__Assigned task__. Write out, exactly and in full, the records given below, but not their pictures.

__Information shown__.

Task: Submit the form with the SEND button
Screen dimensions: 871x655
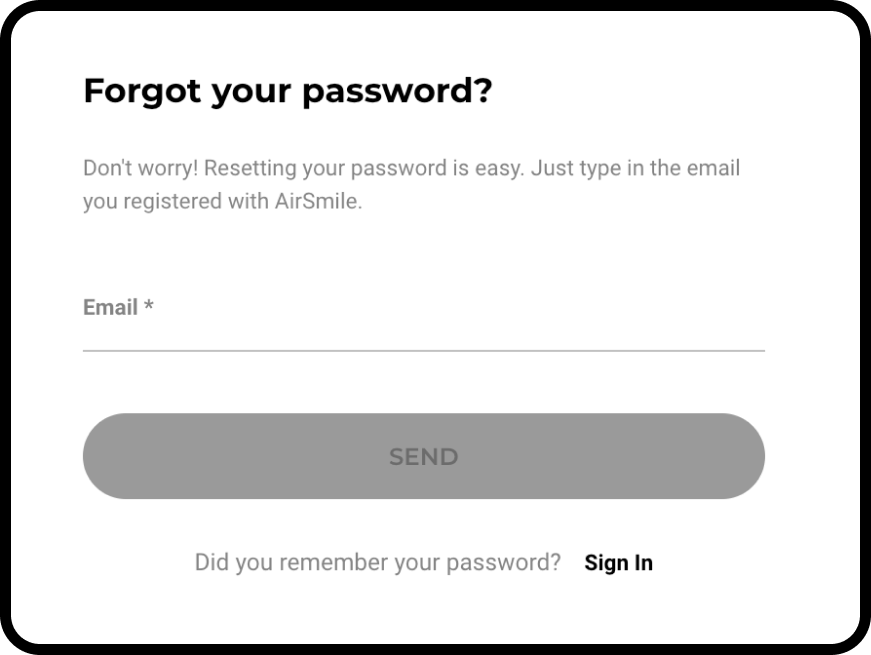Action: click(423, 456)
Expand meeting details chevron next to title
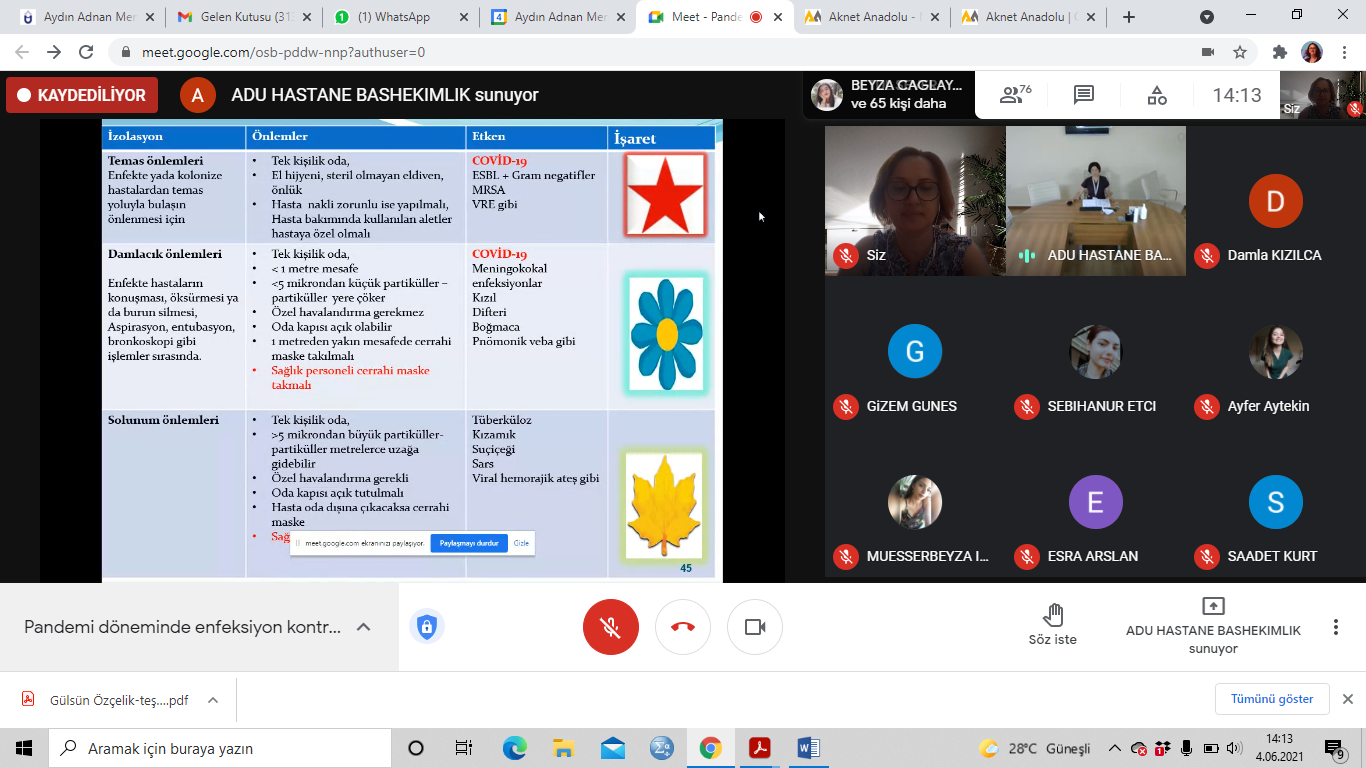The image size is (1366, 768). [x=364, y=627]
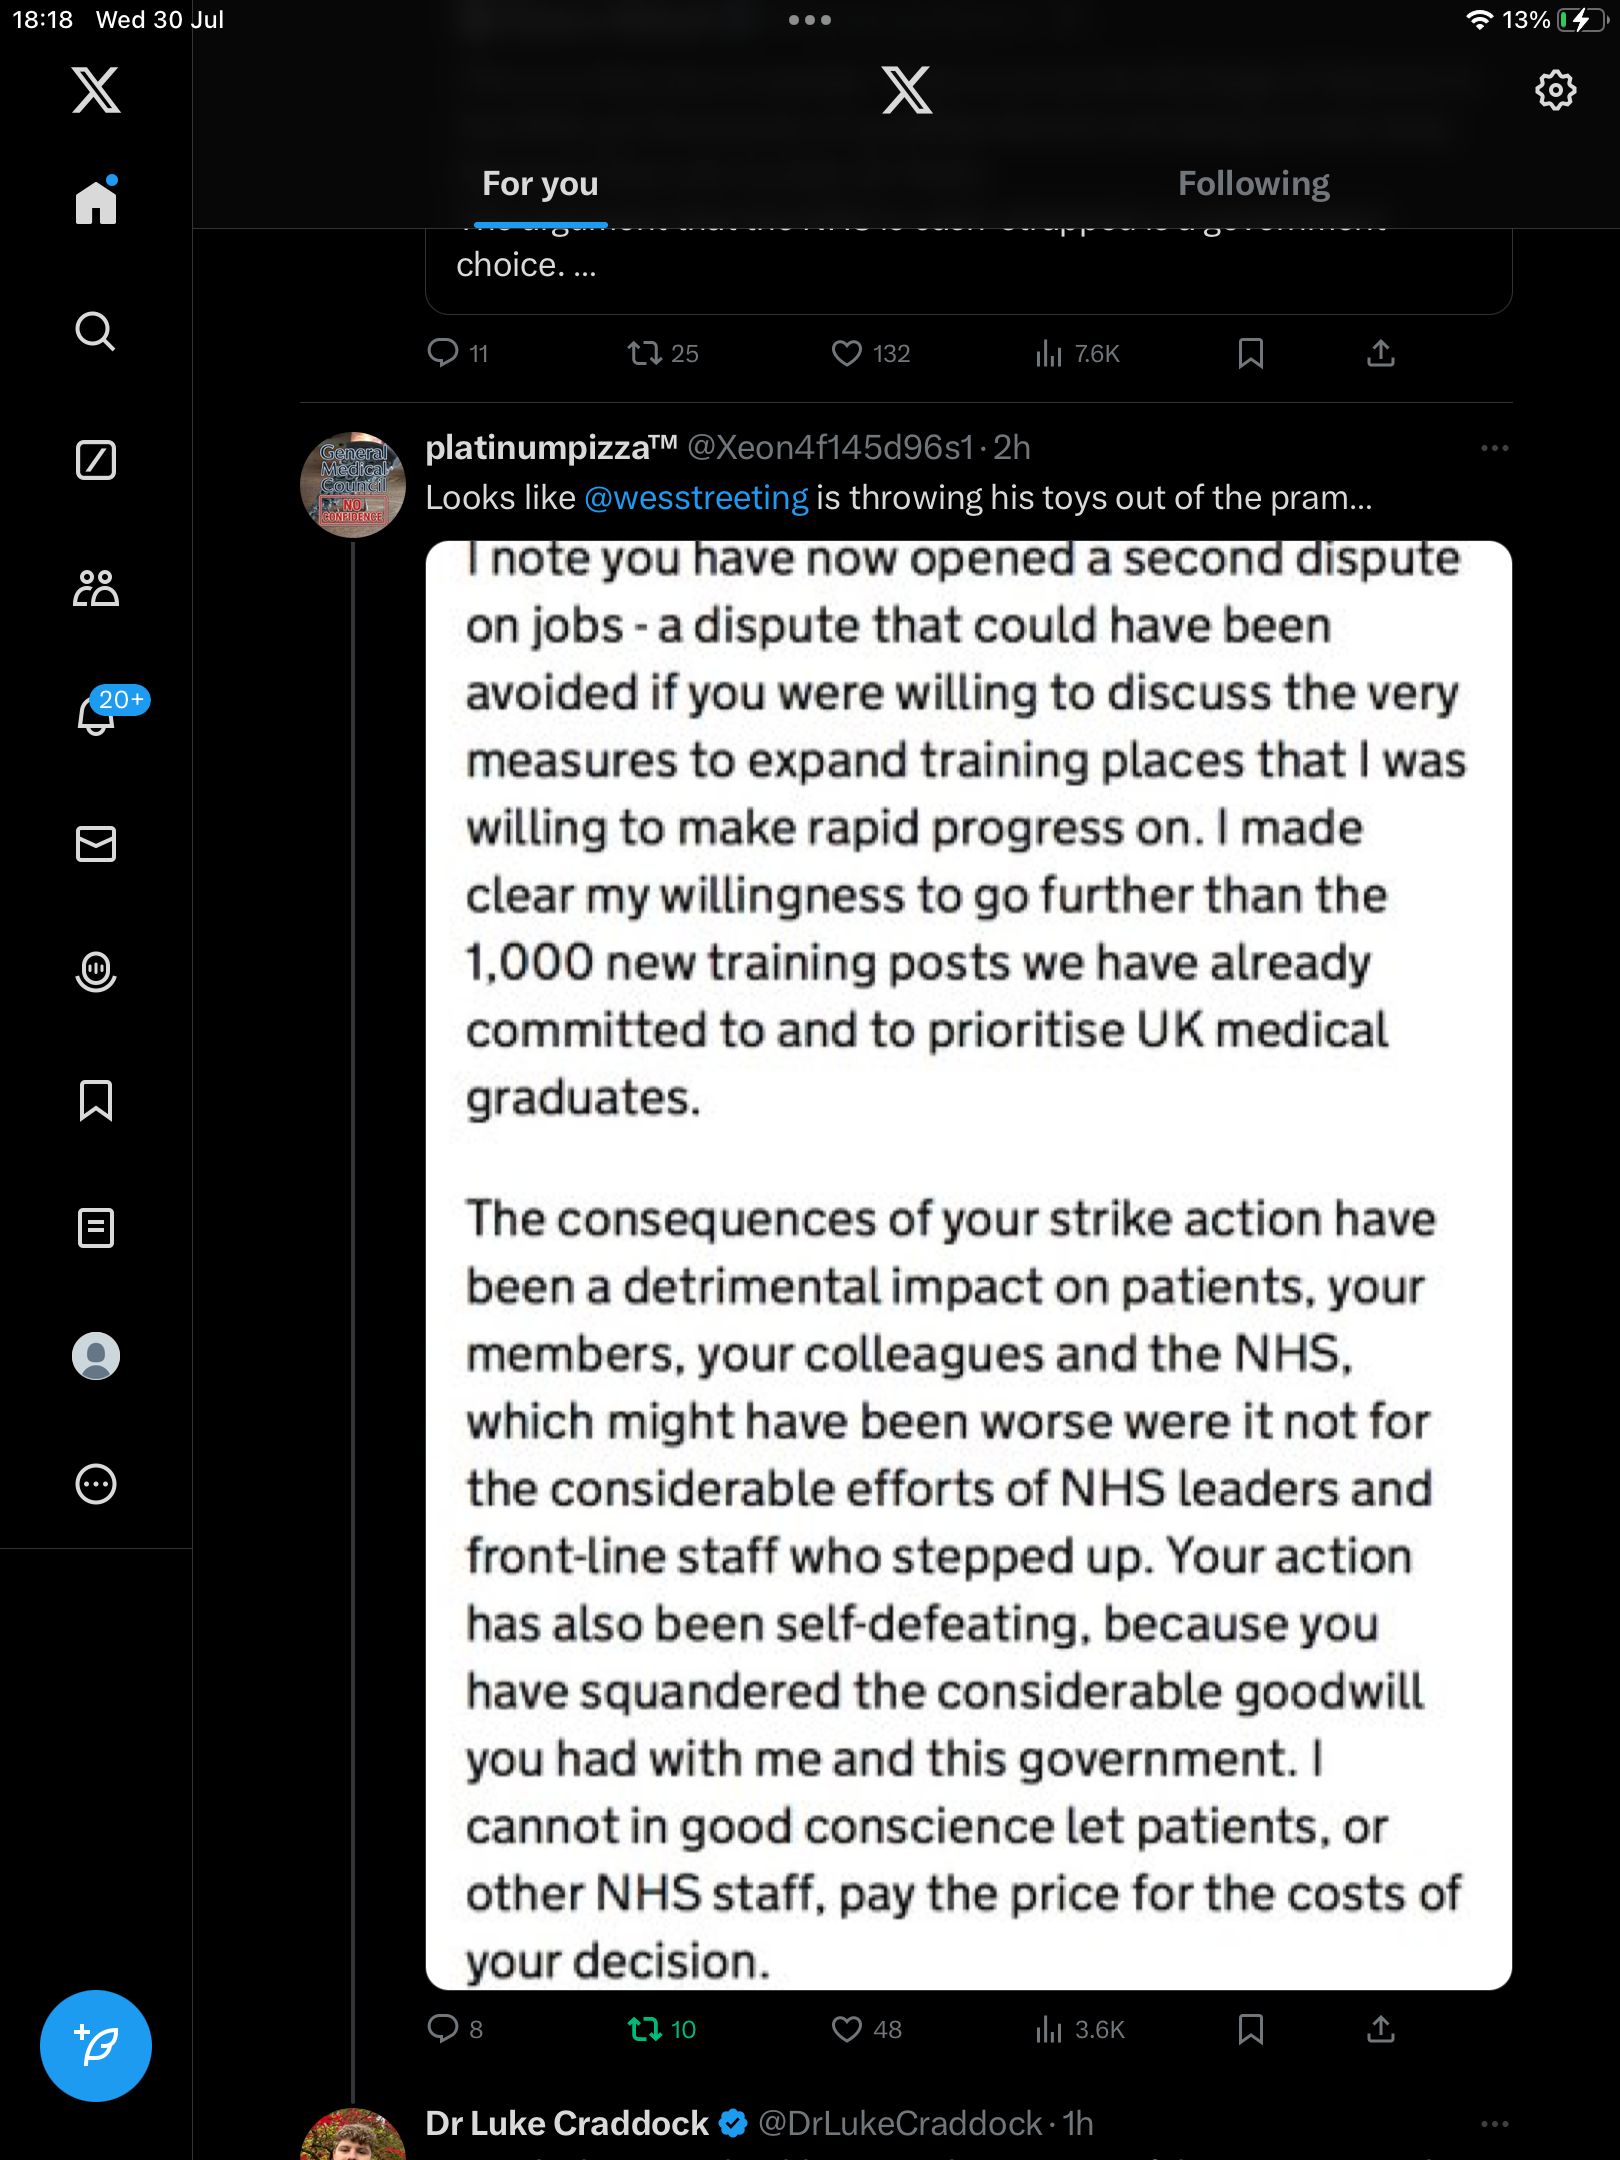Open Search from the sidebar magnifier

coord(96,331)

__Reply to the exercise__.
Task: Submit the form with the SEND button
Screen dimensions: 871x655
Action: click(423, 456)
Expand meeting details chevron next to title
The image size is (1366, 768). [x=364, y=627]
Open Search from the sidebar magnifier

coord(96,331)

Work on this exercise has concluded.